▶ [TASK DIRECTIONS] Print the data verbatim, from the line containing "Task: Choose ILL-SICK from cancel code list" up to and including its final line, and leave the pictures out.

(begin)

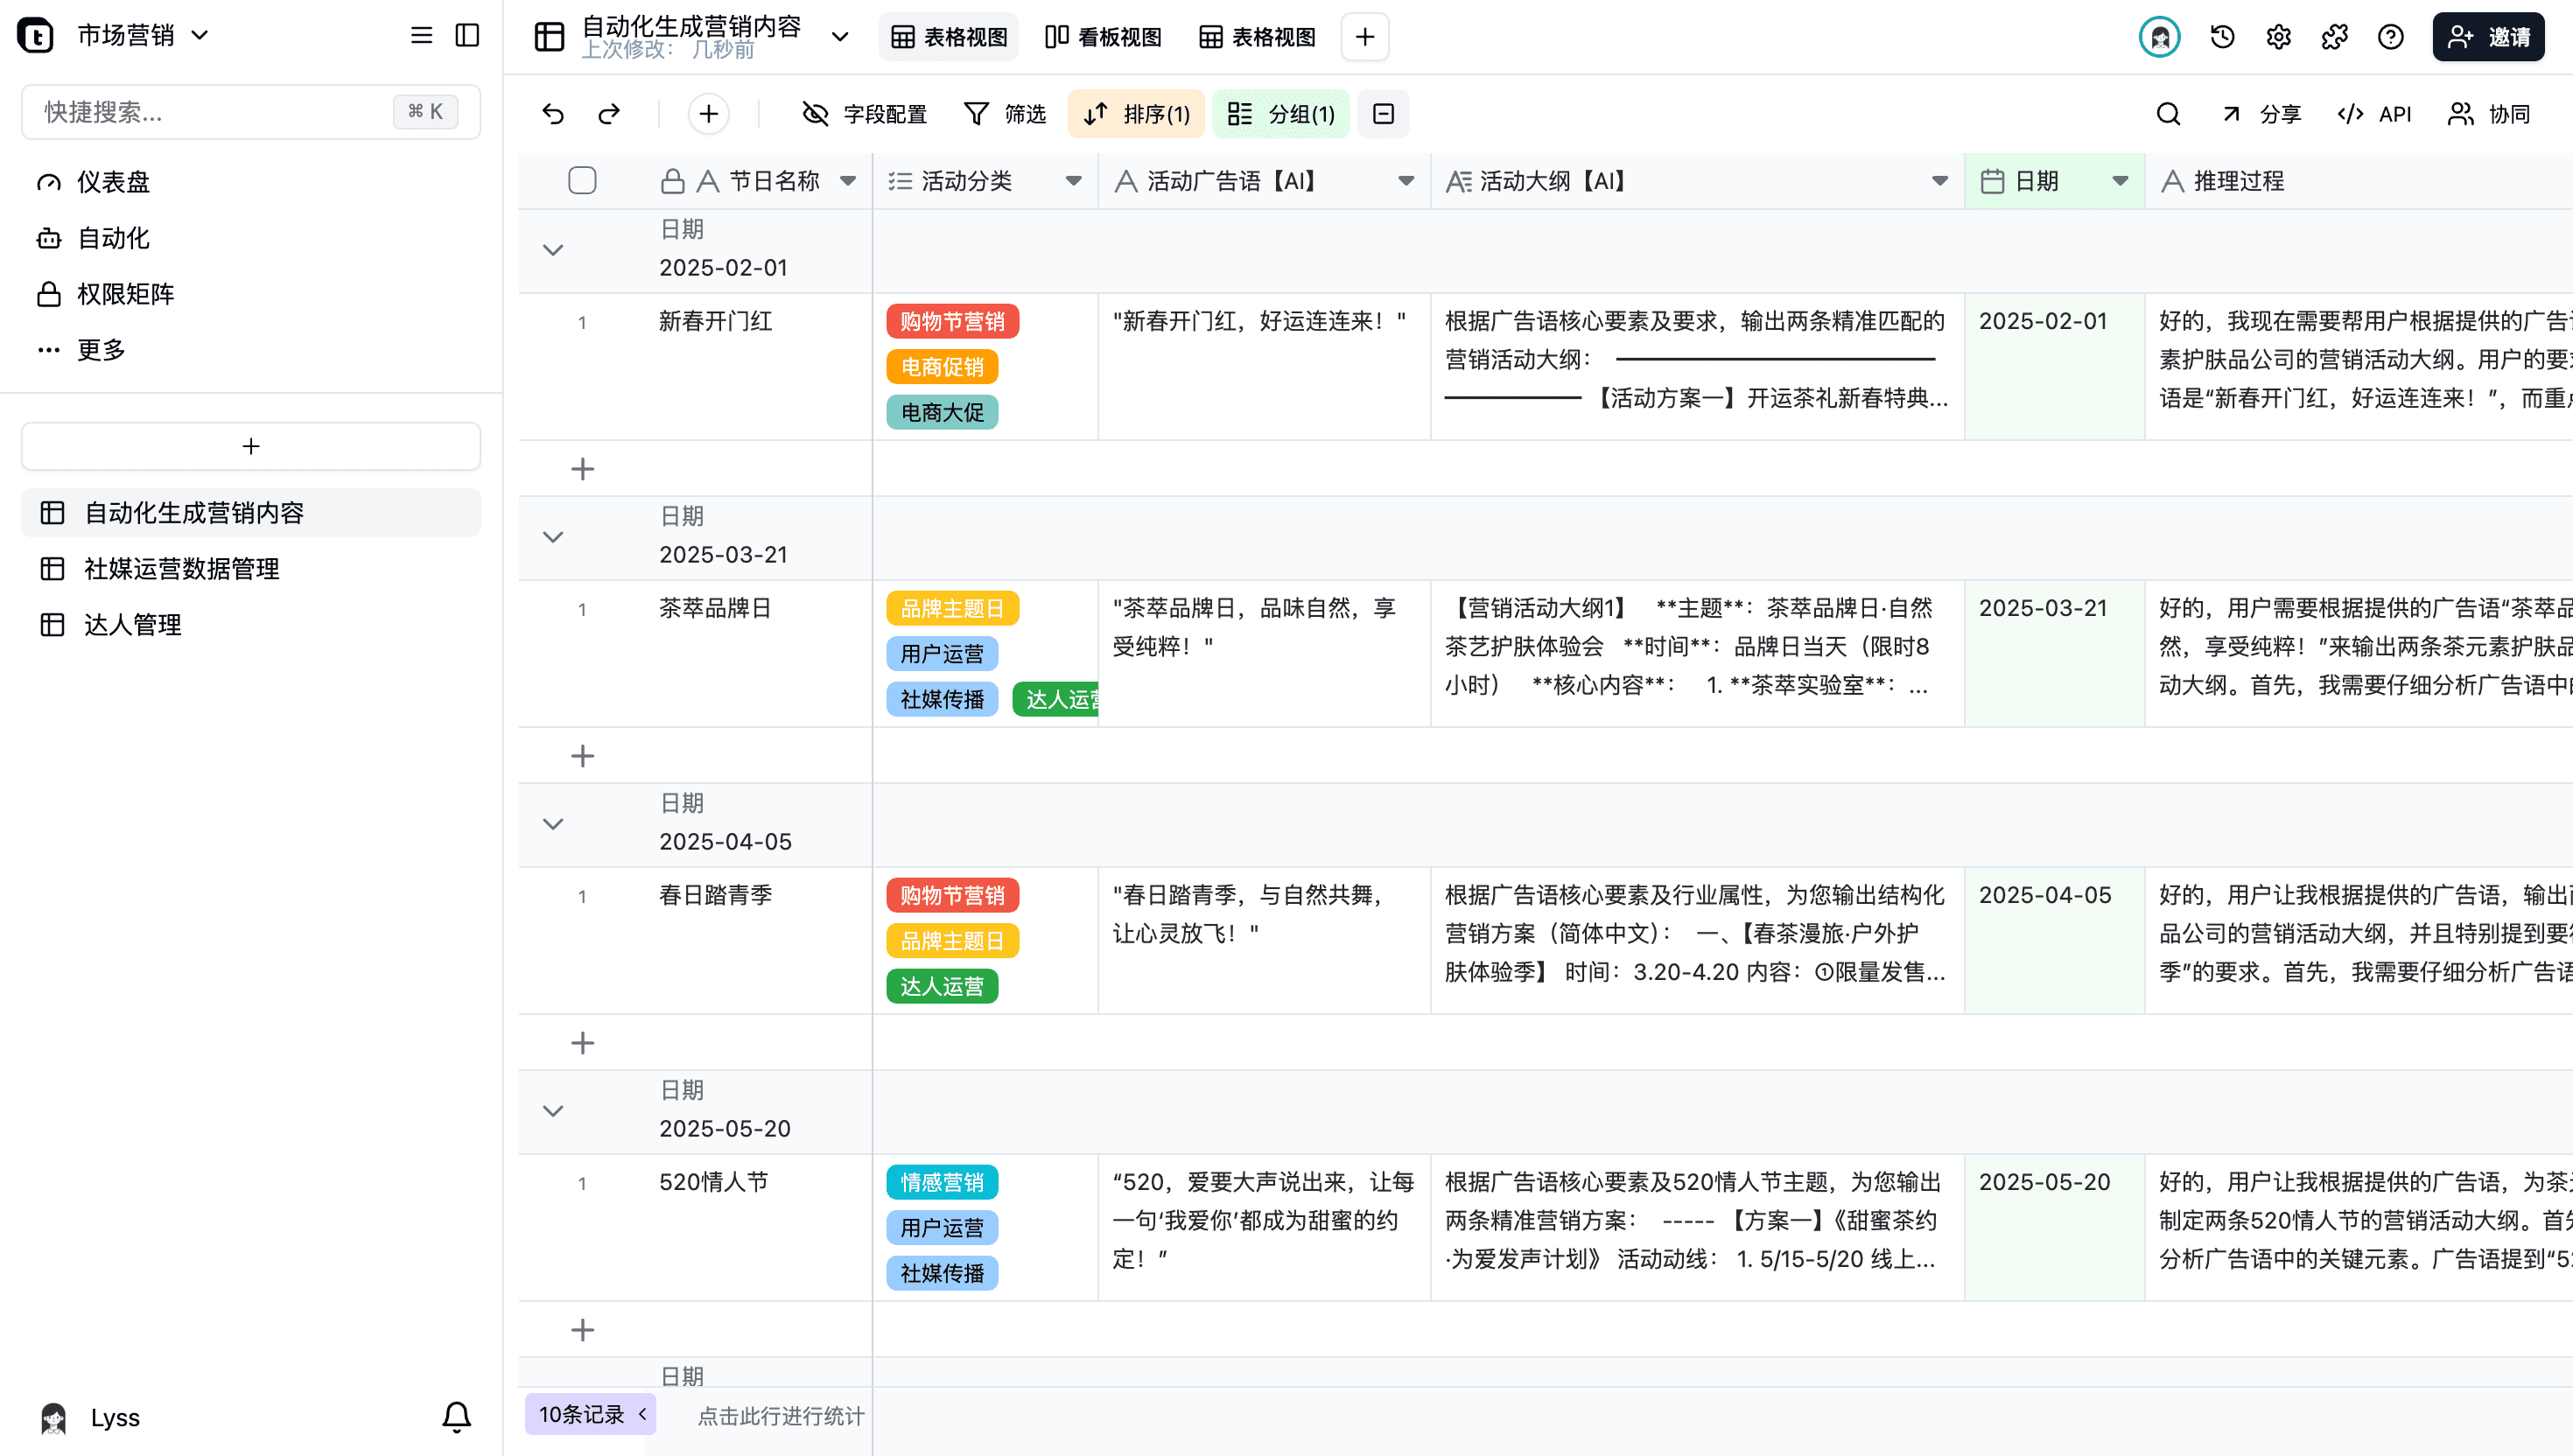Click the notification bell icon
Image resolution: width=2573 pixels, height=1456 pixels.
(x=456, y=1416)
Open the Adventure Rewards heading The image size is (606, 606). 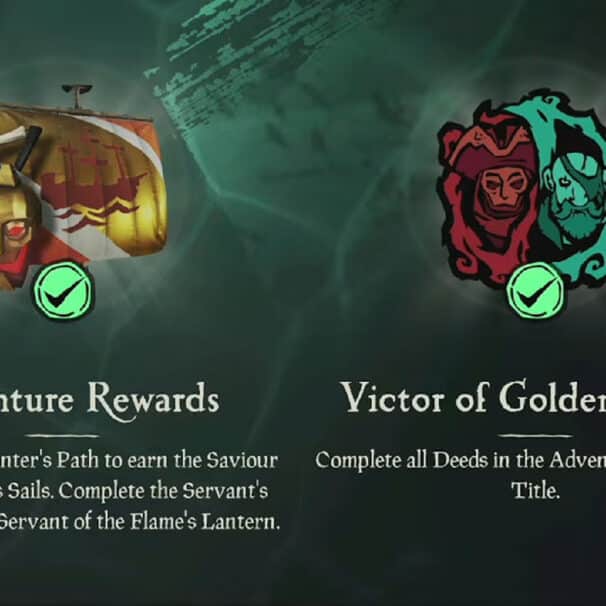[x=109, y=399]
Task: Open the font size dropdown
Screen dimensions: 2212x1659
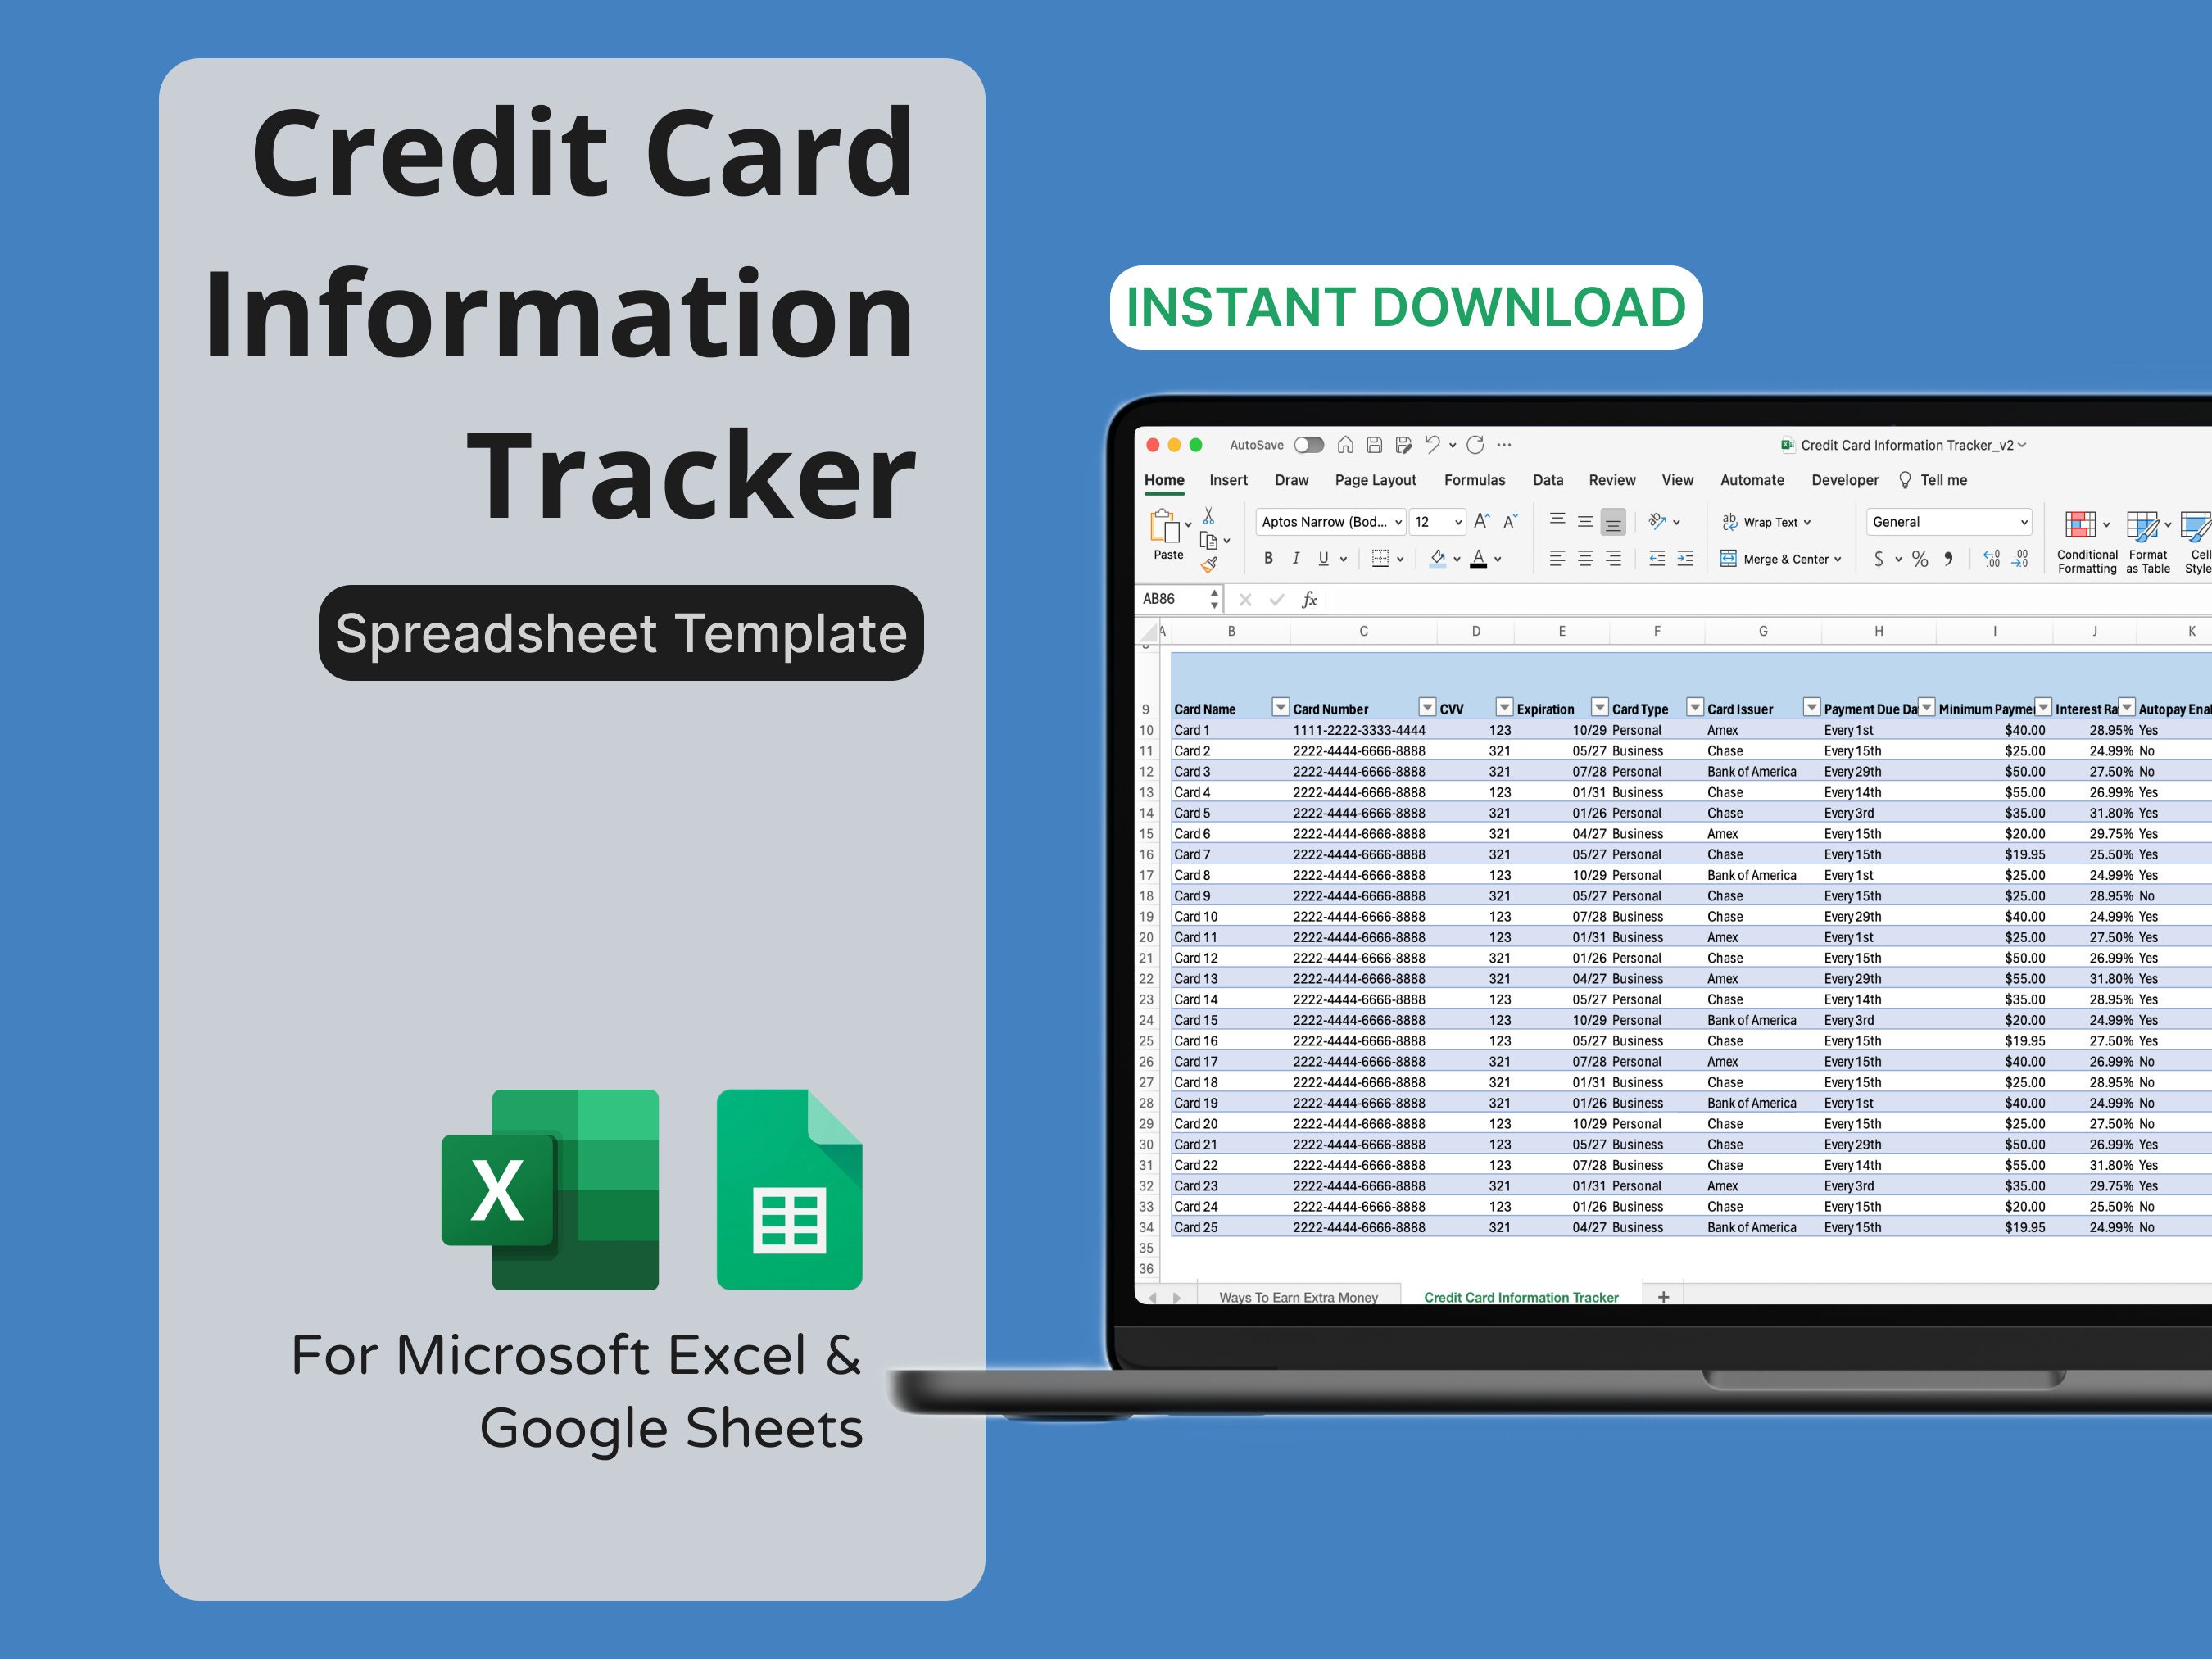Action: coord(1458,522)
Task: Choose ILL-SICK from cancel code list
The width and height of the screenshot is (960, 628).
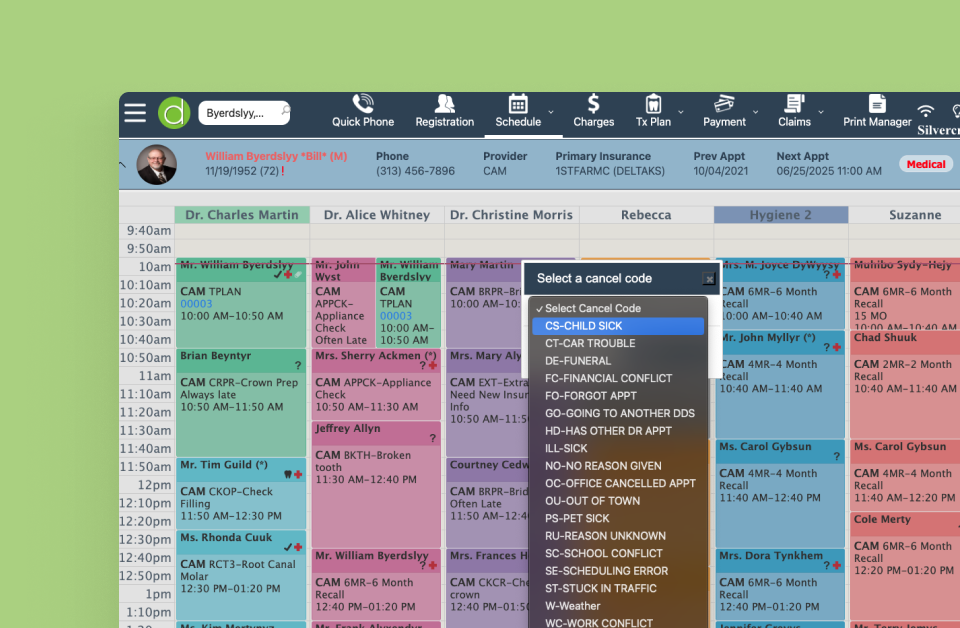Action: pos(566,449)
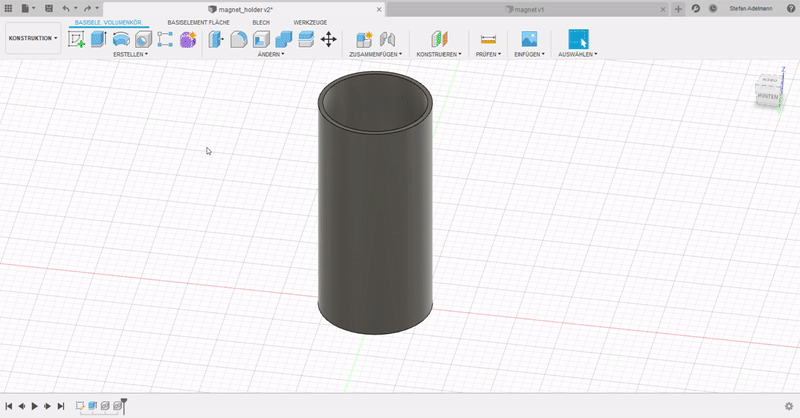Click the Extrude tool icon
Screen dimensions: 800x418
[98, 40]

(end)

▶ [ANSWER TO THE TASK]
Task: Choose ILL-SICK from cancel code list
The width and height of the screenshot is (960, 628).
Action: pos(566,449)
Click the Extrude tool icon
Screen dimensions: 800x418
[98, 40]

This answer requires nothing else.